Vom März bis Juli, in der sogenannten „Brut- und Setzzeit“, dürfen Felder und Wiesen ausnahmslos nicht betreten werden, so das Naturschutzgesetz – das gilt natürlich ganz besonders für Hunde! Im Wald gilt ohnehin ganzjährig Leinenpflicht.

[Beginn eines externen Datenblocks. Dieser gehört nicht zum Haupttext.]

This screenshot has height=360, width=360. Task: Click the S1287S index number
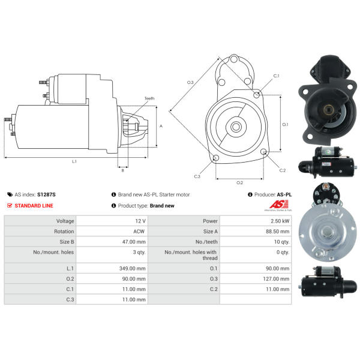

Selbst wenn Hunde dank guter Erziehung dem plötzlichen Jagdtrieb wiederstehen können, so scheuchen sie beim Stromern doch brütende Vögel und säugende Ricken auf, ohne dass wir Menschen etwas davon mitbekommen. Wildtiere sind empfindlich was Stress angeht, besonders wenn sie Junge haben. Gehen Sie also bitte auf Nummer sicher und leinen Sie Ihren Hund an.

Darüber hinaus handelt es sich bei Feldern und Wiesen in den meisten Fällen um bestellte Privatflächen; das Heu wird beispielsweise an Pferde verfüttert. Rücksichtnahme sollte für jeden Tierfreund selbstverständlich sein: „Wer die Natur genießen will, muss der Natur selbst auch Raum lassen!“, so Schultze.

Einsame Jungtiere

Übrigens, auch wenn‘s schwerfällt: Bitte lassen Sie „verlassenen“ Rehkitze unbedingt in Ruhe und fassen sie keinesfalls an, da sie sonst von ihren Elterntieren verstoßen werden könnten. Die Rehmutter lässt ihr Kind zum Schutz vor Fressfeinden allein, ist aber immer in der Nähe. Das Gleiche gilt für Hasen und Enten.